When and Where to use Kubernetes Pod Affinity Rules

2/28/2019

I'm trying to understand if it is good practice to use a podAntiAffinity rule to prefer that Pod's in my Deployment avoid being scheduled on the same node. Thus spreading the Pod's out on my Kubernetes cluster.

affinity:
  podAntiAffinity:
    preferredDuringSchedulingIgnoredDuringExecution:
    - weight: 100
      podAffinityTerm:
        labelSelector:
          matchExpressions:
          - key: "app.kubernetes.io/name"
            operator: In
            values:
            - "foo"
        topologyKey: "kubernetes.io/hostname"

The documentation suggests avoiding the use of podAntiAffinity for clusters with hundreds of nodes which suggests that there is a performance impact to using them.

Also, if I don't use them, isn't the default scheduler behaviour to space out Pod's anyway?

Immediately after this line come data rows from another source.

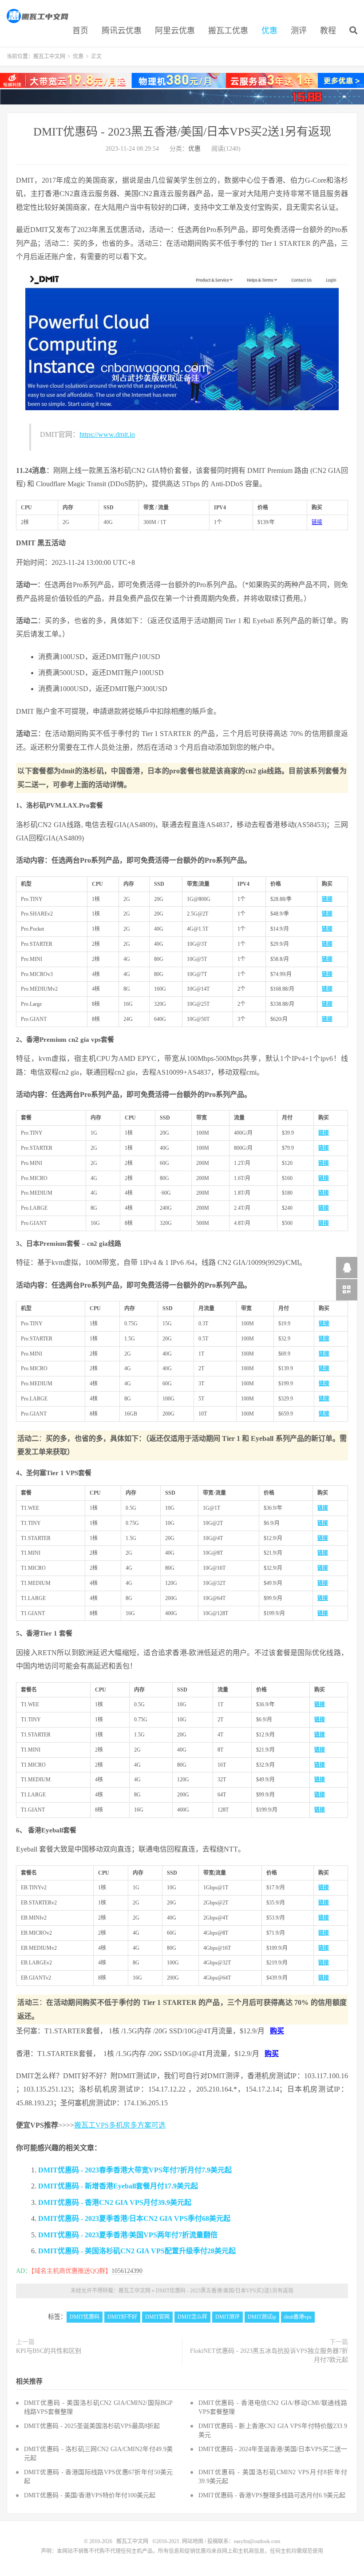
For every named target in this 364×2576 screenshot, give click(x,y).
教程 (328, 30)
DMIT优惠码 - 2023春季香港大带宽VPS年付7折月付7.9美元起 (135, 2170)
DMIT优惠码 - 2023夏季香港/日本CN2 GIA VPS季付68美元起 (134, 2218)
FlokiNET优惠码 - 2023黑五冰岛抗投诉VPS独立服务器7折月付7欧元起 (269, 2355)
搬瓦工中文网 (38, 16)
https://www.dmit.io (107, 434)
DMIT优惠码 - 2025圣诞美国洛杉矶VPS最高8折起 (92, 2426)
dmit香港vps (298, 2317)
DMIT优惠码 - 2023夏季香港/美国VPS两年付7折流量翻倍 (128, 2235)
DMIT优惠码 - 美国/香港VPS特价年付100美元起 (89, 2495)
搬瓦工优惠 (228, 30)
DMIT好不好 (122, 2317)
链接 (317, 522)
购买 (277, 2031)
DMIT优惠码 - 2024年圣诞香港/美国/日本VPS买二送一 (272, 2449)
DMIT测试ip (262, 2317)
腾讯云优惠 (122, 30)
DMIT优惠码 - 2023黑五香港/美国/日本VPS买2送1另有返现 (182, 131)
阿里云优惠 (175, 30)
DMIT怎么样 (192, 2317)
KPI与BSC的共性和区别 (48, 2351)
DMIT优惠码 (84, 2317)
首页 (80, 30)
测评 (299, 30)
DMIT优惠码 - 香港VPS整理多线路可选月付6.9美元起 (271, 2495)
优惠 (269, 30)
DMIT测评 (227, 2317)
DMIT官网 (157, 2317)
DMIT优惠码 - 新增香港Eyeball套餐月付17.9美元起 (118, 2186)
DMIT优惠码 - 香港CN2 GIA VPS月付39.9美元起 (114, 2202)
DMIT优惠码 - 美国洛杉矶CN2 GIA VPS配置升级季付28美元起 (137, 2251)
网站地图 (192, 2541)
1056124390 (126, 2271)
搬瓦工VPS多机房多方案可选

I suppose it also matters what the Deployment is for. It makes sense to use a podAntiAffinity for a Redis cache for example but wouldn't it make even more sense to use a DaemonSet for that case? Also, what is the recommendation for a web server Pod?

-- Muhammad Rehan Saeed
kubernetes
kubernetes-deployment
kubernetes-pod

1 Answer

3/21/2019

You use Pod/Node Affinity rules if you want to schedule pods on some nodes by matching specified condition in more expressive methods. I am not sure if you can use it to avoid being scheduled on same node. If you don't use affinity rule, then kube-scheduler will look for feasible node to schedule pod on it and this is generally is not the same node.

You make kube-scheduler "to think" more by defining affinity rules and this is normal that in big clusters it can affect to performance.

Also to understand how the kube-scheduler iterates over Nodes by default, you can check this documentation.